Kementerian Kesehatan melaporkan hingga Jumat (13/5) sudah ada ditemukan 18 pasien terduga penyakit hepatitis akut yang tersebar di Indonesia. Dari angka tersebut, sudah ada tujuh pasien yang meninggal dunia.

Meski demikian belum ada dari 18 tersebut yang terkonfirmasi positif hepatitis akut. Direktur Utama Rumah Sakit Penyakit Infeksi (RSPI) Sulianti Saroso Mohammad Syahril mengatakan dari 18 pasien, satu merupakan probable,  sembilan berstatus pending, tujuh berstatus discarded, dan satu lainnya masih menunggu hasil penelitian epidemiologis.

"Yang discarded kami singkirkan dari diagnosis hepatitis akut karena ada hepatitis A, satu hepatitis B, satu tifus, dua demam berdarah, dan dua di atas 16 tahun," kata Syahril dalam konferensi pers virtual, Jumat (13/5). 

Syahril menggunakan empat klasifikasi dari penemuan kasus hepatitis akut yang telah disusun oleh Organisasi Kesehatan Dunia (WHO). Pertama adalah kasus terkonfirmasi, meskipun WHO belum mendefinisikan hal tersebut.

Kedua, probable atau kemungkinan mengidap hepatitis akut. Syahril menyebut ada dua jenis gejala yang bisa dirasakan pasien, pertama gejala di saluran pencernaan berupa sakit perut, kembung, mual, muntah hingga diare.

Apabila memberat, akan muncul gejala lanjutan yakni kekuningan di sklera mata dan di seluruh tubuh, urin berwarna seperti teh, hingga BAB berbentuk seperti dempul atau pucat keputihan. Gejala itu bisa berlanjut hingga pasien mengalami kejang-kejang hingga menurun kesadarannya. Namun, kriteria ini membatasi usia pasien di bawah 16 tahun. 

“Nah, yang dikelompokkan dalam probable ini apabila dalam pemeriksaan laboratorium ini tidak ditemukan hepatitis jenis A, B, C, D, dan E," kata Syahril.
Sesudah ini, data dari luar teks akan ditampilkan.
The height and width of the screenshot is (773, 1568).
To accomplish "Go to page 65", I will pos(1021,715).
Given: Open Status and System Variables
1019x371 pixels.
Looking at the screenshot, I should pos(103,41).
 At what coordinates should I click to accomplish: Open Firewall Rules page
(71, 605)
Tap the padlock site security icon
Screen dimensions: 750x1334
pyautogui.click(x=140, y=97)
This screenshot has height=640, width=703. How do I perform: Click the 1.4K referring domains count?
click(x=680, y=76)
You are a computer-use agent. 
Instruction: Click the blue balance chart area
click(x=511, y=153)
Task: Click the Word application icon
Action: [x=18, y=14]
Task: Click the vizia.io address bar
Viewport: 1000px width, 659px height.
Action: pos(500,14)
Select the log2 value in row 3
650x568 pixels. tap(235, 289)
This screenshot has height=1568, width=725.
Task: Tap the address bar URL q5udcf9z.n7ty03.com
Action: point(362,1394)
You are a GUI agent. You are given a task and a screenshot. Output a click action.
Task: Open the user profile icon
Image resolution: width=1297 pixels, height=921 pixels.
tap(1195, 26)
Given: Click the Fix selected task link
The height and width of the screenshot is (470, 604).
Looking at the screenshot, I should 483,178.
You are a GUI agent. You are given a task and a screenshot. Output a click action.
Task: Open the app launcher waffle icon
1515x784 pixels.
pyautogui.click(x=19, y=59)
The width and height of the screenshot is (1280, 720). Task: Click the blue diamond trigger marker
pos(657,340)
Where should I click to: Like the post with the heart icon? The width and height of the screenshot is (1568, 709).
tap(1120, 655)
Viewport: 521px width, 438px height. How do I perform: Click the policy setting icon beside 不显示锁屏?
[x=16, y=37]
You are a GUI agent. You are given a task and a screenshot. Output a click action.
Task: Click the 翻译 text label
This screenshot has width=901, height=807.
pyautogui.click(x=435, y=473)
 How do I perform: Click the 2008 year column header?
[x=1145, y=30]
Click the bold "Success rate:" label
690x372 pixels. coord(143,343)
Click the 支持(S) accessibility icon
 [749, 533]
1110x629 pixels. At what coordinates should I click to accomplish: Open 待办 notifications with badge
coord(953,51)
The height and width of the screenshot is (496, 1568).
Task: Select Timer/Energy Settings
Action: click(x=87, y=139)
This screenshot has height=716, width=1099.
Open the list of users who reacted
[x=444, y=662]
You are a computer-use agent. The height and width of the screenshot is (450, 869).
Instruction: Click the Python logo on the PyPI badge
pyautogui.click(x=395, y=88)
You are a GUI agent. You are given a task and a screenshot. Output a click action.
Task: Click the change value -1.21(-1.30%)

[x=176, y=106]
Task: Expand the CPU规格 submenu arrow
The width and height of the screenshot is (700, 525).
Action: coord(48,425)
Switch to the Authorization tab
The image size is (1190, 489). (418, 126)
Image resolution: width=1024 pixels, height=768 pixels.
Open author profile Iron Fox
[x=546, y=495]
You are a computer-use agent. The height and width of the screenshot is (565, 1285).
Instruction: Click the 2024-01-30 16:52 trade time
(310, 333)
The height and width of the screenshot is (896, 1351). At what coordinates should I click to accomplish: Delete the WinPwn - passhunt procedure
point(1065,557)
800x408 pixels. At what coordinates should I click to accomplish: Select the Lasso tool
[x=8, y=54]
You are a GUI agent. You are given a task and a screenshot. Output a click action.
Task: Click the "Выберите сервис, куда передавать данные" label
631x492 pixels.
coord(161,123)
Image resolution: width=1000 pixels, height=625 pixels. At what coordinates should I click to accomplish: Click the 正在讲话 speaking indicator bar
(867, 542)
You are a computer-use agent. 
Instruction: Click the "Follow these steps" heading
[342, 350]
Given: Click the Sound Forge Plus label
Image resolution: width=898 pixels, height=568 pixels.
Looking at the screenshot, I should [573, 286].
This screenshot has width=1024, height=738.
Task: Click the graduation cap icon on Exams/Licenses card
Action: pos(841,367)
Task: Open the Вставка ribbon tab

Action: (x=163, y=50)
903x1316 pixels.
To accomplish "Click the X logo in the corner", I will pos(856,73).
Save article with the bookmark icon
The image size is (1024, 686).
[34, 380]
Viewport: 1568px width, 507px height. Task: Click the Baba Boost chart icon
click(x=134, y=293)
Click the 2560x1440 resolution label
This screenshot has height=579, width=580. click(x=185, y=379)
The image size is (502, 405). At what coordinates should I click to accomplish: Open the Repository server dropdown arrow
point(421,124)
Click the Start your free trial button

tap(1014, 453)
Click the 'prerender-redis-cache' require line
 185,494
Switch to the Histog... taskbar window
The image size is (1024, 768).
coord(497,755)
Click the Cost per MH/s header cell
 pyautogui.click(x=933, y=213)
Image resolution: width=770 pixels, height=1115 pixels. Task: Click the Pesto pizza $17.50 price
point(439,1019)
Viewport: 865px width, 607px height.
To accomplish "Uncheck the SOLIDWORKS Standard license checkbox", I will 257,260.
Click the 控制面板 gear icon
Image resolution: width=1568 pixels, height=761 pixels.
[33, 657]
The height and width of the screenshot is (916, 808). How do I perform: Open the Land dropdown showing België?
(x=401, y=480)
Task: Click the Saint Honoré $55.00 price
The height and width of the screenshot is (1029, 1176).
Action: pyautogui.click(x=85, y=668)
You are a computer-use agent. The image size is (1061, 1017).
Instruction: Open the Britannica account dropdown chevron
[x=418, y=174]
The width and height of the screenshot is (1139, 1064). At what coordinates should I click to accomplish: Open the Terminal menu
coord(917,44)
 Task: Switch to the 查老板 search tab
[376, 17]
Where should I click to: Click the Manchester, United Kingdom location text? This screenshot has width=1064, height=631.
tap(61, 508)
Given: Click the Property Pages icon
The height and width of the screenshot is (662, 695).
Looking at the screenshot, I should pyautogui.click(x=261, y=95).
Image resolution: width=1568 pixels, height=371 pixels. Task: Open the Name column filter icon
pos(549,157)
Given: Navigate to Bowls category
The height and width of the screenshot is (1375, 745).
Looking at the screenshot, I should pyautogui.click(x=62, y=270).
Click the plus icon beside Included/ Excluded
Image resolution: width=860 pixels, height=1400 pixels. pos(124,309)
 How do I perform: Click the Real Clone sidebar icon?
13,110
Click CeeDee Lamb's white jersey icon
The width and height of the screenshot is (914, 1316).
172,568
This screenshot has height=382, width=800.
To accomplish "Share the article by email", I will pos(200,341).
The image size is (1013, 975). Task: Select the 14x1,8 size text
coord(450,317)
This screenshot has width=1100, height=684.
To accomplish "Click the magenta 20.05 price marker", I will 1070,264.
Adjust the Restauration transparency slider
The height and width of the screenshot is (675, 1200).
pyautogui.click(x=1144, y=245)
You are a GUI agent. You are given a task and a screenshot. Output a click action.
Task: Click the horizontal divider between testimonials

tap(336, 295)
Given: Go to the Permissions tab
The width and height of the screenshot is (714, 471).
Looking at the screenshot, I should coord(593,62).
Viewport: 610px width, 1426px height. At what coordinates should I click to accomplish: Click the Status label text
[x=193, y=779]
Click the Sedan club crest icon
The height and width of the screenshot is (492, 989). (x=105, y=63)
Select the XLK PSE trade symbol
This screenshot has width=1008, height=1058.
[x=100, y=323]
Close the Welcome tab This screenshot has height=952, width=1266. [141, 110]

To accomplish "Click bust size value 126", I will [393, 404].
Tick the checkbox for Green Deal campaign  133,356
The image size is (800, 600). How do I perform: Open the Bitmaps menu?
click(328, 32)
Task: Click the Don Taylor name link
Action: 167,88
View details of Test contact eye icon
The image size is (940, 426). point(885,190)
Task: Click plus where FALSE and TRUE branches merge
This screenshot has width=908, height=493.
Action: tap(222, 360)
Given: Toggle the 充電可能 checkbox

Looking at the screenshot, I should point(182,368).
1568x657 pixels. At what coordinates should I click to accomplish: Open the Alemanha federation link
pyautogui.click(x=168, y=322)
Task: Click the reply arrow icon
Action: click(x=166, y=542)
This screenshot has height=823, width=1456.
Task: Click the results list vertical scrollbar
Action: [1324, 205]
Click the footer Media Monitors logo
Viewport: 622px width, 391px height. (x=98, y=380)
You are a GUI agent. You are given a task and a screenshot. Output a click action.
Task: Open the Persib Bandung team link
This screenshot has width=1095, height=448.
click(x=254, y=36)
Kriteria ketiga adalah epilink, perbedaannya adalah tidak ada pembatasan usia pasien. Selain itu, pasien epilink mengalami kontak erat dengan kasus probable. Kriteria terakhir adalah kasus yang ditangguhkan alias pending case dengan gejala yang mengarah ke hepatitis akut namun belum mendapat hasil pemeriksaan dari hepatitis jenis A hingga E.

Kasus terduga hepatitis akut di Indonesia paling banyak ditemukan di DKI Jakarta dengan total 12 kasus, terdiri dari satu probable, lima pending case, satu lagi menunggu penelitian epidemiologis, dan lima kasus discarded. Kasus discarded adalah keadaan di mana pasien disingkirkan dari diagnosis hepatitis akut sebab reaktif Hepatitis A, B, tipes, hingga DBD. 

Provinsi lain yang sudah melaporkan penemuan kasus hepatitis akut adalah Sumatera Utara, Sumatera Barat, Bangka Belitung, Jawa Barat, Jawa Timur, dan Kalimantan Timur. Masing-masing menyumbangkan satu pasien.

Adapun tujuh pasien meninggal tidak sedang terinfeksi Covid-19 ataupun memiliki komorbid. Hal ini lantaran keterlambatan keluarga merujuk mereka ke fasilitas kesehatan. Dokter pun belum bisa menentukan apakah mereka terkonfirmasi hepatitis akut.

“Pasien ada yang sudah kejang, kemudian ada yang kesadaran menurun sehingga di tingkat RS tidak bisa memberi pertolongan lebih lanjut,” kataSyahril. 

Sedangkan mantan Direktur Penyakit Menular WHO untuk Asia Tenggara Prof. Tjandra Yoga Aditama menyarankan penyelidikan epidemiologis mulai dilakukan pemerintah. Hal ini untuk mengetahui pola penularan hepatitis misterius tersebut.

"Sehingga pola penularan mulai dapat diidentifikasi, baik antar kasus maupun dengan lingkungan," katanya pada Selasa (10/5).